(Items from a data source)
BEGIN
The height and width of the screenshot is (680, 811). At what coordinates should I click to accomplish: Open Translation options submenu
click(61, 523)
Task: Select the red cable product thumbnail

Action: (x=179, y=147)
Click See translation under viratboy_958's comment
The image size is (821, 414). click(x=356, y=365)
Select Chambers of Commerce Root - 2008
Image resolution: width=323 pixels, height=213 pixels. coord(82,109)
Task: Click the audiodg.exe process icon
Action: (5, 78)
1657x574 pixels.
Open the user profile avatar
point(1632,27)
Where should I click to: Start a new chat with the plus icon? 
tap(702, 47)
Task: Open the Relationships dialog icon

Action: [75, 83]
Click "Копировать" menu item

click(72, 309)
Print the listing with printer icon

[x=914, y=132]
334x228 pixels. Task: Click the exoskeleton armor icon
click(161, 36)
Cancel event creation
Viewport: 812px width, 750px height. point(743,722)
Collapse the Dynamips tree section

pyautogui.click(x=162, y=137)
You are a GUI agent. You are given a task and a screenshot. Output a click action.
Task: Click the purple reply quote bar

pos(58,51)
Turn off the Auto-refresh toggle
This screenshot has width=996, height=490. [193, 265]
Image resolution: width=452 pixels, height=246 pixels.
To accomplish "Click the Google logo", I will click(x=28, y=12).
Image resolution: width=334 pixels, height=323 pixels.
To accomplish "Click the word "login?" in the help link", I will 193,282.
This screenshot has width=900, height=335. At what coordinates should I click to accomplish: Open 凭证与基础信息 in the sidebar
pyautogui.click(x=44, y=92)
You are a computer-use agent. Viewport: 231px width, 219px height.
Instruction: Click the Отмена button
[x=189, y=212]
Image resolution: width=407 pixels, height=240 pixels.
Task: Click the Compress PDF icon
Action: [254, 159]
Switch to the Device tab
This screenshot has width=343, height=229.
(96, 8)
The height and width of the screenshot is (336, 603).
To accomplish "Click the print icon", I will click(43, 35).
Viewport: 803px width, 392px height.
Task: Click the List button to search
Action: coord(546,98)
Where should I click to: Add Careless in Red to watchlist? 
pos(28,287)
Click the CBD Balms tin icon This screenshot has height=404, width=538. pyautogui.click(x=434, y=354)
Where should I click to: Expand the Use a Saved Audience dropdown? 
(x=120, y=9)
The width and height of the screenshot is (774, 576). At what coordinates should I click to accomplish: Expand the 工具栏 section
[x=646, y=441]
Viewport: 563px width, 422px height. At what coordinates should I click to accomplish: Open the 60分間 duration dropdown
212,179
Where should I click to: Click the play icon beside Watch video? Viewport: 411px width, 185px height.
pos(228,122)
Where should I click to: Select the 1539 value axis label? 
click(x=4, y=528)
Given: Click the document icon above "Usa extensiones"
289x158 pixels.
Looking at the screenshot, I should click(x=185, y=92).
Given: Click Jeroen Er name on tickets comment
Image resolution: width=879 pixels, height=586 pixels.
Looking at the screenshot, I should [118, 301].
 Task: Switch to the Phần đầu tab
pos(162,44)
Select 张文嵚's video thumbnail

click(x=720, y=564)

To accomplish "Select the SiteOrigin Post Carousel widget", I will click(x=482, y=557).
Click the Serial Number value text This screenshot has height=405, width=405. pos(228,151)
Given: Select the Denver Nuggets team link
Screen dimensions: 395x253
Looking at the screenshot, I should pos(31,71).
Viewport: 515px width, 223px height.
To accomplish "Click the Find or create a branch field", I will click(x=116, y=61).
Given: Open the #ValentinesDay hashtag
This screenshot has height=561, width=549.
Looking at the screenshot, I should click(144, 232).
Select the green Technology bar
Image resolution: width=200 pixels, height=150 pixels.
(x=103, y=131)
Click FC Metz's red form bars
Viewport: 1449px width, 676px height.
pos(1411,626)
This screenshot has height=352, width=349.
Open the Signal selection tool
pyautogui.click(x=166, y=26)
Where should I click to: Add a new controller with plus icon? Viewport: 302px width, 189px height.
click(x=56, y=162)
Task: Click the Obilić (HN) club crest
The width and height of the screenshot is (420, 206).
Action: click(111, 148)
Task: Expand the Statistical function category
END
_WHAT THE TASK ASKS_
Transcribe each record exactly as it is written above.

_SOLUTION_
The height and width of the screenshot is (680, 811). At what coordinates should I click to accomplish: Open Translation options submenu
click(61, 523)
Task: Select the red cable product thumbnail

Action: (x=179, y=147)
Click See translation under viratboy_958's comment
The image size is (821, 414). click(x=356, y=365)
Select Chambers of Commerce Root - 2008
Image resolution: width=323 pixels, height=213 pixels. coord(82,109)
Task: Click the audiodg.exe process icon
Action: (5, 78)
1657x574 pixels.
Open the user profile avatar
point(1632,27)
Where should I click to: Start a new chat with the plus icon? 
tap(702, 47)
Task: Open the Relationships dialog icon

Action: [75, 83]
Click "Копировать" menu item

click(72, 309)
Print the listing with printer icon

[x=914, y=132]
334x228 pixels. Task: Click the exoskeleton armor icon
click(161, 36)
Cancel event creation
Viewport: 812px width, 750px height. point(743,722)
Collapse the Dynamips tree section

pyautogui.click(x=162, y=137)
You are a GUI agent. You are given a task and a screenshot. Output a click action.
Task: Click the purple reply quote bar

pos(58,51)
Turn off the Auto-refresh toggle
This screenshot has width=996, height=490. [193, 265]
Image resolution: width=452 pixels, height=246 pixels.
To accomplish "Click the Google logo", I will click(x=28, y=12).
Image resolution: width=334 pixels, height=323 pixels.
To accomplish "Click the word "login?" in the help link", I will 193,282.
This screenshot has width=900, height=335. At what coordinates should I click to accomplish: Open 凭证与基础信息 in the sidebar
pyautogui.click(x=44, y=92)
You are a computer-use agent. Viewport: 231px width, 219px height.
Instruction: Click the Отмена button
[x=189, y=212]
Image resolution: width=407 pixels, height=240 pixels.
Task: Click the Compress PDF icon
Action: [254, 159]
Switch to the Device tab
This screenshot has width=343, height=229.
(96, 8)
The height and width of the screenshot is (336, 603).
To accomplish "Click the print icon", I will click(43, 35).
Viewport: 803px width, 392px height.
Task: Click the List button to search
Action: coord(546,98)
Where should I click to: Add Careless in Red to watchlist? 
pos(28,287)
Click the CBD Balms tin icon This screenshot has height=404, width=538. pyautogui.click(x=434, y=354)
Where should I click to: Expand the Use a Saved Audience dropdown? 
(x=120, y=9)
The width and height of the screenshot is (774, 576). At what coordinates should I click to accomplish: Expand the 工具栏 section
[x=646, y=441]
Viewport: 563px width, 422px height. At what coordinates should I click to accomplish: Open the 60分間 duration dropdown
212,179
Where should I click to: Click the play icon beside Watch video? Viewport: 411px width, 185px height.
pos(228,122)
Where should I click to: Select the 1539 value axis label? 
click(x=4, y=528)
Given: Click the document icon above "Usa extensiones"
289x158 pixels.
Looking at the screenshot, I should click(x=185, y=92).
Given: Click Jeroen Er name on tickets comment
Image resolution: width=879 pixels, height=586 pixels.
Looking at the screenshot, I should [118, 301].
 Task: Switch to the Phần đầu tab
pos(162,44)
Select 张文嵚's video thumbnail

click(x=720, y=564)

To accomplish "Select the SiteOrigin Post Carousel widget", I will click(x=482, y=557).
Click the Serial Number value text This screenshot has height=405, width=405. pos(228,151)
Given: Select the Denver Nuggets team link
Screen dimensions: 395x253
Looking at the screenshot, I should pos(31,71).
Viewport: 515px width, 223px height.
To accomplish "Click the Find or create a branch field", I will click(x=116, y=61).
Given: Open the #ValentinesDay hashtag
This screenshot has height=561, width=549.
Looking at the screenshot, I should click(144, 232).
Select the green Technology bar
Image resolution: width=200 pixels, height=150 pixels.
(x=103, y=131)
Click FC Metz's red form bars
Viewport: 1449px width, 676px height.
pos(1411,626)
This screenshot has height=352, width=349.
Open the Signal selection tool
pyautogui.click(x=166, y=26)
Where should I click to: Add a new controller with plus icon? Viewport: 302px width, 189px height.
click(x=56, y=162)
Task: Click the Obilić (HN) club crest
The width and height of the screenshot is (420, 206).
Action: click(111, 148)
Task: Expand the Statistical function category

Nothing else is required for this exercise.